Tours de force

Eddy Merckx et Lance Armstrong sont sans doute les deux coureurs cyclistes les plus haïs de l’Histoire. Coupables de trop gagner pour l’un, de trop et de mal gagner pour l’autre. Si La Course en tête, le curieux et rarissime documentaire de Joël Santoni sur la saison 1973 de Merckx, contribue à humaniser (sa famille, ses faiblesses, ses doutes, la détresse de ses – rares – défaites) "L’Ogre de Tervuren", il en fait aussi un objet de fascination, le filmant – musique comprise – comme un chevalier médiéval toujours sur le chemin de la guerre.

Ce genre d’image, Lance Armstrong a échoué à la construire durablement. C’est cette déconstruction du mythe basé sur un mensonge lui-même basé sur un mythe que The Armstrong Lie, d’Alex Gibney, parti pour être un documentaire sur le comeback du septuple vainqueur du Tour en 2009, va finalement montrer.

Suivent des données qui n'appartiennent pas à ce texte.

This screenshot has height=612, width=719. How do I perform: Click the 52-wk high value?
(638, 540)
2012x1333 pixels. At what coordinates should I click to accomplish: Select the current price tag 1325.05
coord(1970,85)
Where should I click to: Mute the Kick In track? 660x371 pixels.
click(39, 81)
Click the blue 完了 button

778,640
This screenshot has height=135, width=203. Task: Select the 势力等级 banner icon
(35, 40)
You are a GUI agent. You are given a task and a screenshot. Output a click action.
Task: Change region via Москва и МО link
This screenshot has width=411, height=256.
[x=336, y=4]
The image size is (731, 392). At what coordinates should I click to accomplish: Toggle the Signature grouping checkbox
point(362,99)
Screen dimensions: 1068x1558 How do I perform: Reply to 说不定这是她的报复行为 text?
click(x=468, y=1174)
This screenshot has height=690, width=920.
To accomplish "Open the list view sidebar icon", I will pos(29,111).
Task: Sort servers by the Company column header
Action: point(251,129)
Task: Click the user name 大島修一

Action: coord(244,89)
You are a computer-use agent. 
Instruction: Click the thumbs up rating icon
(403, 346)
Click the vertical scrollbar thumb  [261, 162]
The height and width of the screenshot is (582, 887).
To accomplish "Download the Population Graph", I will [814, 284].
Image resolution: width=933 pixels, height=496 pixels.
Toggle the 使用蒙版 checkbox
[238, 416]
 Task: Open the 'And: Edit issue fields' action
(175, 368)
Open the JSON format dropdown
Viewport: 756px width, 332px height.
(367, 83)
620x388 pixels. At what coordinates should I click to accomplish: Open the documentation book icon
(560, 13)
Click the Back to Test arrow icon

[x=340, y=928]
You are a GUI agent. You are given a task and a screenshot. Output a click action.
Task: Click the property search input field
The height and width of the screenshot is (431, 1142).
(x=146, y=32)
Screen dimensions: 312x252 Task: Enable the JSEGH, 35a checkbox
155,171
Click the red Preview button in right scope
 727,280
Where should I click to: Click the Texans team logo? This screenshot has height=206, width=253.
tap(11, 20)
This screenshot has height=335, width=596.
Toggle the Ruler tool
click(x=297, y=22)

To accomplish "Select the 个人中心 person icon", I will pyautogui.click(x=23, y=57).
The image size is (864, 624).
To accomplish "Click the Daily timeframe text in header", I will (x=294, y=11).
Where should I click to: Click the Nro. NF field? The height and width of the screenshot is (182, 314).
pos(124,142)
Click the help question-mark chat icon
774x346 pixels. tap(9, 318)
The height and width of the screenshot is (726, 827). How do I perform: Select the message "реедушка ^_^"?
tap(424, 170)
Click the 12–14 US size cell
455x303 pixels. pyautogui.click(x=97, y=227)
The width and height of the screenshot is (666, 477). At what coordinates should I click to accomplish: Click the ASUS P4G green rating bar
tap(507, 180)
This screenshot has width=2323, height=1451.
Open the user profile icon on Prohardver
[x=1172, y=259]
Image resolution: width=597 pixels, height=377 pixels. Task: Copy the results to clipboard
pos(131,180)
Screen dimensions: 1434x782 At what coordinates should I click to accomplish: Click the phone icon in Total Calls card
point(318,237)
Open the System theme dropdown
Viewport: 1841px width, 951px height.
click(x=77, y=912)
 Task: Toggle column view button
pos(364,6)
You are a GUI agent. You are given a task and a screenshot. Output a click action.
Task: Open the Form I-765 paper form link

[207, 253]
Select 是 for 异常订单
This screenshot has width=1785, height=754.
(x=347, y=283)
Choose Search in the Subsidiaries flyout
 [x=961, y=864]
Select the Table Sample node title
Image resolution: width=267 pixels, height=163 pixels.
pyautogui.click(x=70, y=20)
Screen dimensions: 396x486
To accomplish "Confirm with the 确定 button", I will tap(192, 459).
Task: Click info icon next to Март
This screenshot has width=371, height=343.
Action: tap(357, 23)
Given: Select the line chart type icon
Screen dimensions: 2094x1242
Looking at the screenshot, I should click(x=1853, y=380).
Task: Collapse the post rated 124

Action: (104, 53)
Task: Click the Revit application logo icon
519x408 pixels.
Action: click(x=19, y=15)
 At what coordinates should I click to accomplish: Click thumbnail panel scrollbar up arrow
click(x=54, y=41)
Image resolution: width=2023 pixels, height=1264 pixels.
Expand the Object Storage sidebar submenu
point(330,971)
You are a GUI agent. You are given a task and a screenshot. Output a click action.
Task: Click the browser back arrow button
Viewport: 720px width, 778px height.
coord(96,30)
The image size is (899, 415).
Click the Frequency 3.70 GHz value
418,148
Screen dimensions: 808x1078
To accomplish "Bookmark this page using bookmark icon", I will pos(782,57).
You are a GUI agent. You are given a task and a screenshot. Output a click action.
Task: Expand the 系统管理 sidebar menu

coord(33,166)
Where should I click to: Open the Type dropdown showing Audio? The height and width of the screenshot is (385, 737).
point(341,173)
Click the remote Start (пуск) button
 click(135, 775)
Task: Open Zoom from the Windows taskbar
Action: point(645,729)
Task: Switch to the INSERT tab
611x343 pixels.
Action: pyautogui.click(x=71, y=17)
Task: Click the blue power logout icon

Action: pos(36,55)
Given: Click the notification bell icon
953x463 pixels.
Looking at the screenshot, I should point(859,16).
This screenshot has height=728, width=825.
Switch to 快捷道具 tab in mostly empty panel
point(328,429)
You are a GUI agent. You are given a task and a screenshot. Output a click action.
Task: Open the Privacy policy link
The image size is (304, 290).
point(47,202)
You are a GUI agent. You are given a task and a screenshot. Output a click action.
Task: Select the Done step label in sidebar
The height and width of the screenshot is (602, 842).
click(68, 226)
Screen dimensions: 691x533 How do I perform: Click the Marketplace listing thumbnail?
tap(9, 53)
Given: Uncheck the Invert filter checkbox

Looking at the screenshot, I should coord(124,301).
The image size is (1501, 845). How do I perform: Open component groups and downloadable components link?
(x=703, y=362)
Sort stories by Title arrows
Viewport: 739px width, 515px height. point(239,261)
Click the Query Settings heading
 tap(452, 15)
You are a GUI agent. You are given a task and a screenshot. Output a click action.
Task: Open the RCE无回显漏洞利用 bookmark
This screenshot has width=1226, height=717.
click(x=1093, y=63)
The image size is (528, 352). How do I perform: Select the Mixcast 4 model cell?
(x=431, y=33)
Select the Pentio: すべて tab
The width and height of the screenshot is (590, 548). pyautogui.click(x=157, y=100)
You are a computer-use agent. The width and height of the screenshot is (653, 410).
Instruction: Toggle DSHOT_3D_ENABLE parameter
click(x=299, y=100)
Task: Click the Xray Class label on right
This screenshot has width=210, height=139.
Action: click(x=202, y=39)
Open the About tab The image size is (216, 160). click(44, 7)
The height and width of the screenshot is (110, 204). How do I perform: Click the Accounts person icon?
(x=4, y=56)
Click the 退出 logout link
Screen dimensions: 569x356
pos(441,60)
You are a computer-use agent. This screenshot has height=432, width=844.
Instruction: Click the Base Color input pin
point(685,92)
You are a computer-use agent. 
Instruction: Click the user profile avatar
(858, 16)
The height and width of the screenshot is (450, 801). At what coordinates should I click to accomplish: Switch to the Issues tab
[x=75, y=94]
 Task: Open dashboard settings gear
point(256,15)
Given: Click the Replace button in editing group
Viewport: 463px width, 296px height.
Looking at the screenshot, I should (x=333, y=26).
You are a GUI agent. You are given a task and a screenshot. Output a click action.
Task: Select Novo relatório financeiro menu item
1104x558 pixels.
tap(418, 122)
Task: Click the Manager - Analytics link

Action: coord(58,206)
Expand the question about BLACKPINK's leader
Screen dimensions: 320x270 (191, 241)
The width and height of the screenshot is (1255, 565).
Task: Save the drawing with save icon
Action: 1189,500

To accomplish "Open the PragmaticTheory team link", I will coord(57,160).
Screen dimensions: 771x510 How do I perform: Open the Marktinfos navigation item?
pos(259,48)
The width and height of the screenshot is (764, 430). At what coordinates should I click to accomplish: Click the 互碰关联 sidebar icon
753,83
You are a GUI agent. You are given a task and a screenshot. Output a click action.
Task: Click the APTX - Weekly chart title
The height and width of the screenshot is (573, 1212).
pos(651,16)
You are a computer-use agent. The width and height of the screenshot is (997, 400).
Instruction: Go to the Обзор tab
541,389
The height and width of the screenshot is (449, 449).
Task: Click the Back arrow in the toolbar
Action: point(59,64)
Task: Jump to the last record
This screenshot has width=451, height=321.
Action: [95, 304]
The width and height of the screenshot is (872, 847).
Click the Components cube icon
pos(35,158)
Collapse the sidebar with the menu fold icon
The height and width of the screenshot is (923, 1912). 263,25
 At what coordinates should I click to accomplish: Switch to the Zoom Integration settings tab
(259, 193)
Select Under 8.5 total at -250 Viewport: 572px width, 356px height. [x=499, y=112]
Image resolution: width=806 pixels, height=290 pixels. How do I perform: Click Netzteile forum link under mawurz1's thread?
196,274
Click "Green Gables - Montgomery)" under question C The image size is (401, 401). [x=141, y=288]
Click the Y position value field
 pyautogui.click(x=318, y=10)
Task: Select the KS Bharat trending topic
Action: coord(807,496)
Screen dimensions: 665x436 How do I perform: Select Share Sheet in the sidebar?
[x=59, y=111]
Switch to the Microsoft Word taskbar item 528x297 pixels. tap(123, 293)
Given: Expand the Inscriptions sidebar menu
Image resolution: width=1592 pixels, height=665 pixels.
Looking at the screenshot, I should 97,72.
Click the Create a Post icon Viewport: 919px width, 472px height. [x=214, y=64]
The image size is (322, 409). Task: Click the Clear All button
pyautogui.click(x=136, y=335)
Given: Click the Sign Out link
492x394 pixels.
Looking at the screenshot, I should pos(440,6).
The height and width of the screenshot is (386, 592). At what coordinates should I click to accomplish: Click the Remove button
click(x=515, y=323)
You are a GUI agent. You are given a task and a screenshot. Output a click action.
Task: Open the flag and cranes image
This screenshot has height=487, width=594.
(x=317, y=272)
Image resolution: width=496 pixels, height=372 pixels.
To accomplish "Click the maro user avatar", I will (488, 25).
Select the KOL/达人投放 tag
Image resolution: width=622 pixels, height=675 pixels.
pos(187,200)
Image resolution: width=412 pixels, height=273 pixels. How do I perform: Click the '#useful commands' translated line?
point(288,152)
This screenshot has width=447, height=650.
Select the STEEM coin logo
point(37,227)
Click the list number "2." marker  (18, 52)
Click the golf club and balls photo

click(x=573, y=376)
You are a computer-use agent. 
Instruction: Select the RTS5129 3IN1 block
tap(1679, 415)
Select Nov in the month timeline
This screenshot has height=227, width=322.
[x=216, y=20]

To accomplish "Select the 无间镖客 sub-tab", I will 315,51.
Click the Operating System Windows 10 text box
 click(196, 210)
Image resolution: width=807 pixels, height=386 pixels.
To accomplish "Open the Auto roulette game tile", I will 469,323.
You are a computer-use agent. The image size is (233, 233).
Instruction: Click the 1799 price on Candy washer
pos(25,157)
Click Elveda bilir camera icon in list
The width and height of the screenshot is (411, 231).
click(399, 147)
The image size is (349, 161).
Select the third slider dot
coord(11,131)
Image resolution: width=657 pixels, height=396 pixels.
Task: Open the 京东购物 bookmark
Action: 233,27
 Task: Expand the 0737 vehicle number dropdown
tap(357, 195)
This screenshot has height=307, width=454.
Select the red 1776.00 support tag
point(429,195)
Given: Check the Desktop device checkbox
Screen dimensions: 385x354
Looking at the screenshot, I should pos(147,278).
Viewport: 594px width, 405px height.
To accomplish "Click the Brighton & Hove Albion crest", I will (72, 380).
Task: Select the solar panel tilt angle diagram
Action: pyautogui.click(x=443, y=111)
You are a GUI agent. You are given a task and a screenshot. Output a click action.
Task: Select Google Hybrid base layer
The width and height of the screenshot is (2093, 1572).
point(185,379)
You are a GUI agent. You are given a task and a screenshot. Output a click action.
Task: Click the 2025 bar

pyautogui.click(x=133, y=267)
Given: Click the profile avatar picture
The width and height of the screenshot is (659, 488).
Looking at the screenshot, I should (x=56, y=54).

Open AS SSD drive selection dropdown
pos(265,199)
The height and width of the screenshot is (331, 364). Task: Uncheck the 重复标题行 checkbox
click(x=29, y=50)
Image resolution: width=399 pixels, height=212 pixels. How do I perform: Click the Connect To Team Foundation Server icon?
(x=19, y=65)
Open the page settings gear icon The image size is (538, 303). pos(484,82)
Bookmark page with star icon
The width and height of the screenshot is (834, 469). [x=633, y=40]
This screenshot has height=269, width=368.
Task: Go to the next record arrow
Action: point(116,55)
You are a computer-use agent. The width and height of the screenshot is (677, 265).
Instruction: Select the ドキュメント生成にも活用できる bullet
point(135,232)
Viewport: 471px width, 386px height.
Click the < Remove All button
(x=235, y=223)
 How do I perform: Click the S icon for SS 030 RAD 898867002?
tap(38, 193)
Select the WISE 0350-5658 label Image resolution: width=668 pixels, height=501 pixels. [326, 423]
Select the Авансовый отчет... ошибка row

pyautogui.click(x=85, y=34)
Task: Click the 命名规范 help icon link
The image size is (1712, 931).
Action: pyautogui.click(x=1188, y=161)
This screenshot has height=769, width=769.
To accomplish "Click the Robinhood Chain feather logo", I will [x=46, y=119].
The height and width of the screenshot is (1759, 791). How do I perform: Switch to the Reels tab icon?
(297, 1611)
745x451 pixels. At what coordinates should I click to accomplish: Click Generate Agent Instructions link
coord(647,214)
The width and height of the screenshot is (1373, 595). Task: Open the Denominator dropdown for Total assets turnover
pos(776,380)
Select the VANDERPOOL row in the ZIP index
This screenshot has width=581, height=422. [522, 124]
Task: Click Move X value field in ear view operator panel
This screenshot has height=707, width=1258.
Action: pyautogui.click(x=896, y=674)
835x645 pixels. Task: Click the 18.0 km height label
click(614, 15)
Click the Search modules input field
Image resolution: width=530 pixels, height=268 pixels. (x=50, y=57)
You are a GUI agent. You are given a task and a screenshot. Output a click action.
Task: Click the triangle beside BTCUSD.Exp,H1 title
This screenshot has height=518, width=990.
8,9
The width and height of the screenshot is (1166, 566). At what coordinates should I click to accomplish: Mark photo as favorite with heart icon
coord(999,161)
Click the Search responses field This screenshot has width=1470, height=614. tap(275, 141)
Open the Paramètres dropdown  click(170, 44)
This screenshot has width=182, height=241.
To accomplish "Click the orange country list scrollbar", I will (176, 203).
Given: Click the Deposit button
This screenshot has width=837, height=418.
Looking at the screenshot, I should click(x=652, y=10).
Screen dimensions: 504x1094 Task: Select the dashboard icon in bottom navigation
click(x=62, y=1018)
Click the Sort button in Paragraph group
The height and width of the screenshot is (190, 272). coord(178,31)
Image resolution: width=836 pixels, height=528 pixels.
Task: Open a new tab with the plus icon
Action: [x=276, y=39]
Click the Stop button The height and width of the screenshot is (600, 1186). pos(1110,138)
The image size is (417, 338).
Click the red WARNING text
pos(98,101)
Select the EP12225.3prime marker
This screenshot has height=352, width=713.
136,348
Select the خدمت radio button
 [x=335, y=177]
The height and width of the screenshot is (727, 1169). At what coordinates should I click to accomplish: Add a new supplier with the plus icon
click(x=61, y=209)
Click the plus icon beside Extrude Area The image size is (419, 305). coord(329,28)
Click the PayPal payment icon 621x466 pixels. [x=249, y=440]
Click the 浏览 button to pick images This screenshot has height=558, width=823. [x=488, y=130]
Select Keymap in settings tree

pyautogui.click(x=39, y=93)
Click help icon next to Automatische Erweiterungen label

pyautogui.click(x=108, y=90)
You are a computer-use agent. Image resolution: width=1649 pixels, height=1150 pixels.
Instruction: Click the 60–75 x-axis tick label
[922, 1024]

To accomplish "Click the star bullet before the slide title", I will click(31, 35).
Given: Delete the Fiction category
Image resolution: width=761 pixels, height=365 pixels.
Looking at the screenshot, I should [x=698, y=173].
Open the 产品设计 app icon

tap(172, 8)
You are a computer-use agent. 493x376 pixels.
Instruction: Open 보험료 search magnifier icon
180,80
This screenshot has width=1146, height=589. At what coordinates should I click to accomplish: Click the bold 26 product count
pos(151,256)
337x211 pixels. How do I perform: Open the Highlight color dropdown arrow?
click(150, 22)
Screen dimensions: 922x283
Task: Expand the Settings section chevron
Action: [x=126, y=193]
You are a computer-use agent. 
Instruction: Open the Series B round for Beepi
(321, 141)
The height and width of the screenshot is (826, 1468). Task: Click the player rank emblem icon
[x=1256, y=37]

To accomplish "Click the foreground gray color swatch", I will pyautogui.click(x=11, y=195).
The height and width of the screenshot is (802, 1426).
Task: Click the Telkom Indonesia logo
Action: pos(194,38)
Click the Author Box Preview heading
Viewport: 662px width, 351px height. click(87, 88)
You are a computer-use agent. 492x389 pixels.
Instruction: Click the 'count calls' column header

Tout part de ce cancer qui, en 1996, transforme le destin d’un jeune coureur fougueux en récit initiatique tel que les studios américains n’osaient le rêver. «Ma lutte contre le cancer était comme une compétition d’athlétisme. Soit on gagne, soit on perd. Si on perd, on meurt. J’ai injecté cette perspective dans tout ce que j’ai fait depuis (…).Quoi que je fasse, dit-il alors,  je ne souffrirai jamais autant» : on pourrait croire au triomphe de la volonté sur le traumatisme, comme moteur inépuisable.
Mais on connaît la suite : le moteur est gonflé, Armstrong s’appuyant sur son histoire pour se rendre inattaquable. S’il a vaincu «par miracle» la mort, si Lazare s’est relevé, comment ne pourrait-il pas gagner sept fois le Tour, à la force de ses mollets ? Le problème, avance un journaliste, c’est que «le gouffre entre le héros et la réalité était trop grand».

Or c’est en retrouvant une certaine humanité que le "Superman du cyclisme" manque de réussir le coup visé par son retour. En cette fameuse année 2009, il échoue à remporter le Tour – vendu, une énième fois, comme – arrachant de haute lutte une troisième place, malgré l’âge, malgré tout. Le lendemain d’une étape particulièrement accrochée,  L’Equipe – principal semeur de doutes sur les performances d’Armstrong (le documentaire doit son titre à une manchette du quotidien sportif) – titre «Chapeau, le Texan !».

Même si elle ne tiendra, là encore, pas longtemps, Armstrong réussit le tour de force, en héros quasi-fordien, de faire imprimer une dernière fois la légende qu’il entendait conter.